The Perl Toolchain Summit needs more sponsors. If your company depends on Perl, please support this very important event.

LWPng

This note describe the redesign of the LWP perl modules in order to add full support for the HTTP/1.1 protocol. The main change is the adoption of an event driven framework. This allows us to support multiple connections within a single client program. It was also a prerequisite for supporting HTTP/1.1 features like persistent connections and pipelining.

This note assume that you are familiar with the concepts and programming interface of the previous versions of the libwww-perl modules (referred to as "LWP5" below). LWPng will probably become LWP6 when it is ready for general use.

HTTP/1.1

RFC 2068 is the proposed standard for the Hypertext Transfer Protocol version 1.1, usually denoted HTTP/1.1. The document is currently revised by the IETF and a draft standard document is expected soon?? The latest draft is currently <draft-ietf-http-v11-spec-rev-03.txt>

The HTTP/1.1 protocol use the same basic message format as earlier versions of the protocol and HTTP/1.1 clients/servers can easily adopt to peers which only know about the older versions of the protocol. HTTP/1.1 adds some new methods, some new status codes, and some new headers (it also eliminates some old unused or broken headers). One important change is that the Host header is now mandatory which make it possible to serve multiple domains from a single server without allocating a new IP-address to each. Another change is support for partial content. The support for caching and proxies has also been much improved on. There is also a standard mechanism of switching from HTTP/1.1 to some other (hopefully more suitable) protocol on the wire.

IMHO, the most important change with HTTP/1.1 is the introduction of persistent connections. This means that more than one request/response exchange can take place on a single TCP connection between a client and a server. This improves performance and generally interacts much better with how TCP works underneath. This also means that the peers must be able to tell the extent of the messages on the wire. In HTTP/1.0 the only way to do this was by using the Content-Length header and by closing the connection (which was only an option for the server). Use of the Content-Length header is not appropriate when the length of the message can not be determined in advance. HTTP/1.1 introduce two new ways to delimit messages; the chunked transfer encoding and self delimiting multipart content types. The chunked transfer encoding means that the message is broken into chunks of arbitrary sizes and that each chunk is preceded by a line specifying the number of bytes in the chunk. The multipart types use a special boundary bytepattern as a delimiter for the messages.

With persistent connections one can improve performance even more by the use of a technique called "pipelining". This means that the client sends multiple requests down the connections without waiting for the response of the first request before sending the second. This can have a dramatic effect on the throughput for high latency links. [NOTE-pipelining-970624]

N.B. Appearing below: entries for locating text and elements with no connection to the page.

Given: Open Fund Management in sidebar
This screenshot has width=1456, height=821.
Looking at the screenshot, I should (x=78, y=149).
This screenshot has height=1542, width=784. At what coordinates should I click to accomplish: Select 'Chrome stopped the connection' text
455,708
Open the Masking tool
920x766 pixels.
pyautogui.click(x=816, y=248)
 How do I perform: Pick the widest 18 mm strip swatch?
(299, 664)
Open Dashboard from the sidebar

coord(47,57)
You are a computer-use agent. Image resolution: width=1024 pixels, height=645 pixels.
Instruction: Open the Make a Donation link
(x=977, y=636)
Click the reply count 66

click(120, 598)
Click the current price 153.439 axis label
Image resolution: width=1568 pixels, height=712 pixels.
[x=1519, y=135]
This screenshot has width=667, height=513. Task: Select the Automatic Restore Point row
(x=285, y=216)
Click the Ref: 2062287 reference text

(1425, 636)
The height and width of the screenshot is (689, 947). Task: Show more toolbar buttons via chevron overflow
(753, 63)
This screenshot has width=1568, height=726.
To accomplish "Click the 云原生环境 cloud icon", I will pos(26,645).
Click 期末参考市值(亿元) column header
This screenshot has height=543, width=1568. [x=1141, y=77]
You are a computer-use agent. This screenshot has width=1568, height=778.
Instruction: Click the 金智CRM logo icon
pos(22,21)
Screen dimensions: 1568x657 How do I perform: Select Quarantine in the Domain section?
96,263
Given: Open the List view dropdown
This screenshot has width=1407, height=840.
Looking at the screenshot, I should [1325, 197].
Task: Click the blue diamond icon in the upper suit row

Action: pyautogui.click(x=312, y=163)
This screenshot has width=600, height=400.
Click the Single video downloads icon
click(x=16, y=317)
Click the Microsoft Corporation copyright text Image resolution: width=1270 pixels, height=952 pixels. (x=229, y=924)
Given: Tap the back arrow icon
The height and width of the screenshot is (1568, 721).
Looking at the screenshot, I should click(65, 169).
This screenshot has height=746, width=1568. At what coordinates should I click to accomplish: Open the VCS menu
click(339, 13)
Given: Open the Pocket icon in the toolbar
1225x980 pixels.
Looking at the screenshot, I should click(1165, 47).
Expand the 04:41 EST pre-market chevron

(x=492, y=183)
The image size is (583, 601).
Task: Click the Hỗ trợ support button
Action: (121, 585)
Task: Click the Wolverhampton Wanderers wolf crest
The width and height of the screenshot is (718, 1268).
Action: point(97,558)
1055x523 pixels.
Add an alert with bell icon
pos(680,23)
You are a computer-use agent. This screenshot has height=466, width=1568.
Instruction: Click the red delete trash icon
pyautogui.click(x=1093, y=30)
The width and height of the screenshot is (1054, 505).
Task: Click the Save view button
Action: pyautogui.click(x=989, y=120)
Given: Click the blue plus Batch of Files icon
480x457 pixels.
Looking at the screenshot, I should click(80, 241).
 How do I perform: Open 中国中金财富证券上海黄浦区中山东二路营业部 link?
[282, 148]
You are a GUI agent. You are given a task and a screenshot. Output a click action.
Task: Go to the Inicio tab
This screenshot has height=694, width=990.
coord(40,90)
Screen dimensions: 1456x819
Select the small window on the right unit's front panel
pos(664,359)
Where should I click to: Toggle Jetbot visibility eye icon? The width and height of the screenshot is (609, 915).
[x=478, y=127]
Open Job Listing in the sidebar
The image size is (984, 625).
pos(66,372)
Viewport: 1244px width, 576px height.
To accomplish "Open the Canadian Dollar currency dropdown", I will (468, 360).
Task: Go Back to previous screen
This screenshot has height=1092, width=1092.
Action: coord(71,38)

Event driven programming model

A prerequisite for any sensible support for HTTP persistent connections is to be able to handle both reading and writing at the same time. You would also like to manage idle connections with some timeout. This requires the adoption of an event driven model or a model based on separate threads of control. I have chosen to use the event driven model. Another benefit from this is that we are able to support multiple parallel connections for free and that it is supposed to integrate much easier with GUI toolkits like Tk.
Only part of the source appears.